I have started to rewrite dictionaries in Ellinika project. The idea is to use XML instead of the definition language I have been using so far. The latter was designed to be simple, short (I hate to type) and suitable for describing dictionary entries. Its parser is written in C and is therefore fairly fast. Presently, the dictionary created with it contains 1150 entries, and the process of its creation has confirmed that the dictionary structure is right and input language generally suitable for the purpose. However, it has also exposed some drawbacks of the language.

The principal drawback is that currently a dictionary entry is supposed to contain only one part of speech 1) , i.e. currently assumed entry structure is:

 (key part-of-speech articles)
However, there exist words that pertain to several parts of speech simultaneously, and that change their meaning according to the part of speech. For example, κρυώνω, when used as a transitive verb, means to refrigerate, whereas being used as an intransitive verb it means to feel cold, to freeze. The number of such words (verbs in particular) in Greek is fairly large.

So, I have decided to redesign the input language, but instead of simply fixing the already existing language, I've chosen to fully write the dictionary sources in XML.

External representation

In the new definition language each entry is represented as follows:

<NODE>
 <K>string</K>+
 [<F>string</F>]
 <P ID="string">
  <M>string</M>+
  <A>string</A>*
  <X>string</X>*
  <T ID="string" />*
  <X>string</X>*
 </P>+
 <X>string</X>*
</NODE>

(as usual, optional elements are inclosed in brackets, * means zero or more occurrences of the element, and + means one or more occurrences of the element).

Elements have the following meaning:

NODE
Start the definition of a dictionary entry
K
Introduces the dictionary key, i.e. the word of the source language that is explained by this entry. There may be several keys if the notion in question has several sinonyms.
F
Introduces grammatic forms of the key, whenever these are not formed by standard rules. In future I expect to write proper verb conjugator, then this field will probably mark a reference to or invocation of it.
P
Part of speech and meanings associated with it (see below).
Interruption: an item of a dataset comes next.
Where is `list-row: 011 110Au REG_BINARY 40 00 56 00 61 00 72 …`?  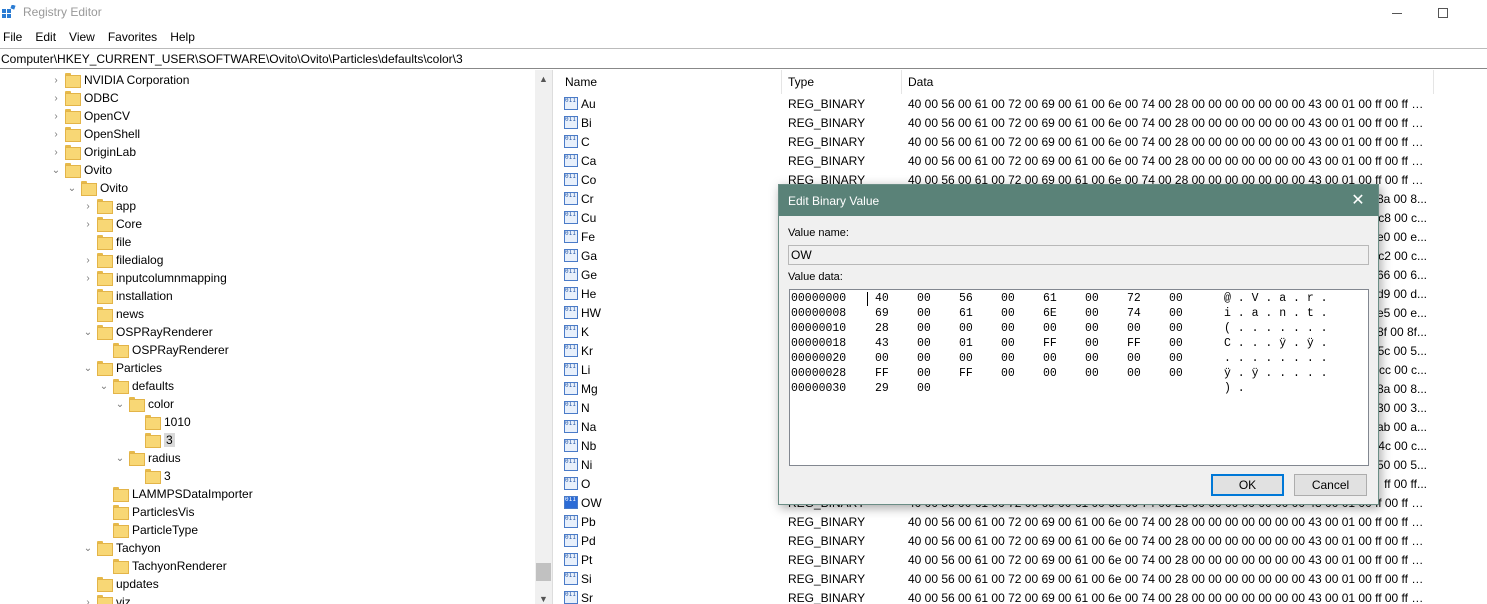 list-row: 011 110Au REG_BINARY 40 00 56 00 61 00 72 … is located at coordinates (1022, 104).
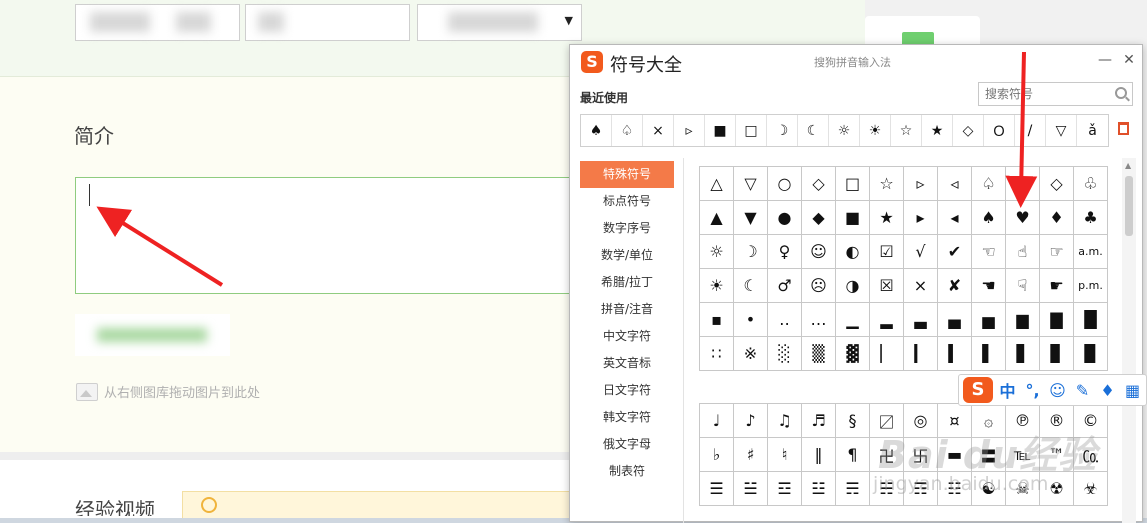 This screenshot has height=523, width=1147. Describe the element at coordinates (1091, 320) in the screenshot. I see `symbol-cell: █` at that location.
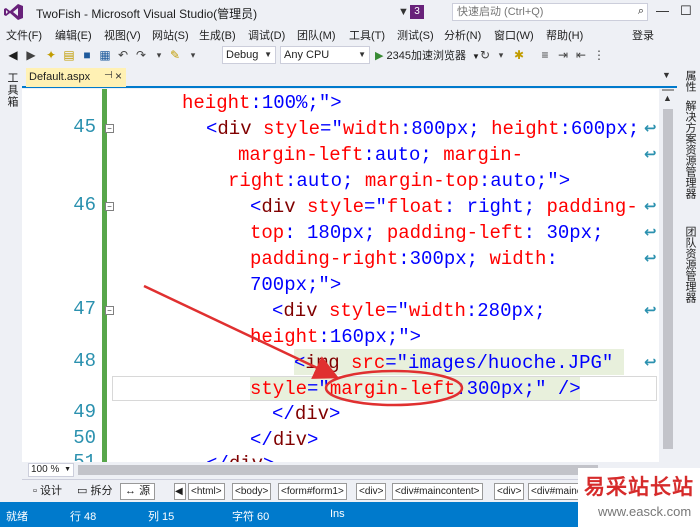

Attribute ID introduces the name (usually abbreviated) of the part of speech.
M
Translation of the word (M stands for Meaning)
A
Antonym
X
Cross-reference for this entry. Usually this is a reference to sinonym or some semantically related key.
T
Topic or group this entry pertains to. ID identifies the topic. When many entries pertain to the same topic, their definitions can be enclosed in
<T ID="name">
...
</T>
construct.

There are two special forms of this notation. One is useful as a shortcut for those words that have only one part of speech (as I said I hate to type, so I'm trying to spare as much typing as possible):

<NODE>
 <K>string</K>+
 [<F>string</F>]
 <P>string</P>
 <M>string</M>*
 <A>string</A>*
 <X>string</X>*
 <T ID="string" />*
</NODE>

Another one introduces an entry that is a reference to another entry in the dictionary:

<NODE>
 <K>string</K>+
 [<F>string</F>]
 <P>string</P>
 <X>string</X>*
 <T ID="string" />*
</NODE>

This is useful for such pairs as "ο ποταμός" and "το ποτάμι", both meaning "river" but having different genders. The special form <X /> means reference to the immediately preceeding node definition wich has at least one translation (M element).

Examples

A working example can be found here.

Internal representation

The initial version of the dictionary translator is already available. See its heading comment for the short description of the internal representation (Scheme of course).

1) The term part of speech is used here in broader meaning: e.g. for the dictionary purposes transitive verbs and intransitive verbs are regarded as different parts of speech. I'll possibly have to introduce finer granularity here (e.g. part-of-speech/subpart or something similar), but currently I am not sure it will be worth the effort.